= Mary Ramerman =

Mary Ramerman is one of the founders of the Spiritus Christi church in Rochester, New York. Ramerman, a convert to Catholicism from Methodism who wished to become a priest, was encouraged by James Callan, who was serving as Administrator of Corpus Christi parish in Rochester, to migrate to his parish from her native California to join the staff.

==Excommunication==

After several years of controversy (particularly around Ramerman's pushing the traditional limits of lay leadership and her presence at the altar wearing a half-stole, along with the parish's practice of radical eucharistic hospitality), in 1998 the Diocese of Rochester's bishop, Matthew H. Clark, transferred Father Callan from Corpus Christi Church, in order to bring the parish back into line (under the orders of the head of the Congregation for the Doctrine of the Faith, Cardinal Joseph Ratzinger, later Pope Benedict XVI). A group of Corpus Christi Church members then started a new community which seceded from the Roman Catholic Church under the leadership of Ramerman and others and Callan shortly joined them in the "New Faith Community" as it was called until it took on the permanent name of "Spiritus Christi Church" in August 1999. Both Ramerman and Callan were declared to have excommunicated themselves (excommunication latae sententiae) by the bishop.

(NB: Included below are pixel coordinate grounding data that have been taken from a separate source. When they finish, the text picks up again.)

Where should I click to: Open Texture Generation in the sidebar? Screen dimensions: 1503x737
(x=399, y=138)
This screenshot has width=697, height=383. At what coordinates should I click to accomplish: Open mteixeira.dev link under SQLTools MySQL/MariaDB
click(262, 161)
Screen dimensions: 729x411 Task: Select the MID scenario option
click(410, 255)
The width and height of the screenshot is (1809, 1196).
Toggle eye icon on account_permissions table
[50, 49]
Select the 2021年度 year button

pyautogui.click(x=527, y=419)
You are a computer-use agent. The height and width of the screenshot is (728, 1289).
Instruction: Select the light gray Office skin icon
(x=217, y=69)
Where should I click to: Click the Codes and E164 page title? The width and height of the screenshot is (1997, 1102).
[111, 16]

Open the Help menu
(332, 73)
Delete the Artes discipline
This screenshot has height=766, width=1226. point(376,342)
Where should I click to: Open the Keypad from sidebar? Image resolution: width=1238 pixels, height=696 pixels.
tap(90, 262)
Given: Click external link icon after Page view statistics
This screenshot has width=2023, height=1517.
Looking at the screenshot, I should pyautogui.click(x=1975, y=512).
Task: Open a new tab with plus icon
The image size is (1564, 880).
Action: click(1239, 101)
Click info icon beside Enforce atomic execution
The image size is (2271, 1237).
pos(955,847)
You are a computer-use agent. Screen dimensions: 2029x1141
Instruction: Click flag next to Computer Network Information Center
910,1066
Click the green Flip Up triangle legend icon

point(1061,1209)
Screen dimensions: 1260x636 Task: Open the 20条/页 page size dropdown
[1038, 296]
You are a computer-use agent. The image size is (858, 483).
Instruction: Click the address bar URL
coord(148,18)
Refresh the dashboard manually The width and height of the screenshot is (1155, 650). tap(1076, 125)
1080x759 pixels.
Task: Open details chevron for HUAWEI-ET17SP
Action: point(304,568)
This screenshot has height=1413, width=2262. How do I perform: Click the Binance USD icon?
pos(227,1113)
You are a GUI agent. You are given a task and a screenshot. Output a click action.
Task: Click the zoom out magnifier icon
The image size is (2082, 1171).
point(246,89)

A few years later, the community invited Bishop Peter Hickman from the Old Catholic Church, and later of the Ecumenical Catholic Communion, in California ordained Ramerman as a priest on November 17, 2001, at Rochester's Eastman Theatre "in front of 3,000 people who attended despite the threat of excommunication by the Roman Catholic diocese." Later, on February 22, 2003, he returned to ordain Denise Donato a priest at the historic Hochstein music hall. Spiritus Christi Church celebrated its 10th anniversary in 2008. Writing of her congregation, Moment Magazine has noted that "at 1,500, her Catholic congregation is now the largest non-Roman Catholic one in the country. In addition to taking a stand on ordaining women, her parish celebrates marriages for gay and lesbian couples, and welcomes everyone to partake in the Eucharist."

Ramerman continues to serve the community to this day. She and Donato are considered by Spiritus Christi, the Ecumenical Catholic Communion, and other progressives in the Catholic tradition to be Catholic priests, although the Roman Catholic Church does not recognize them as such because it is impossible to validly ordain women to the Roman Catholic priesthood.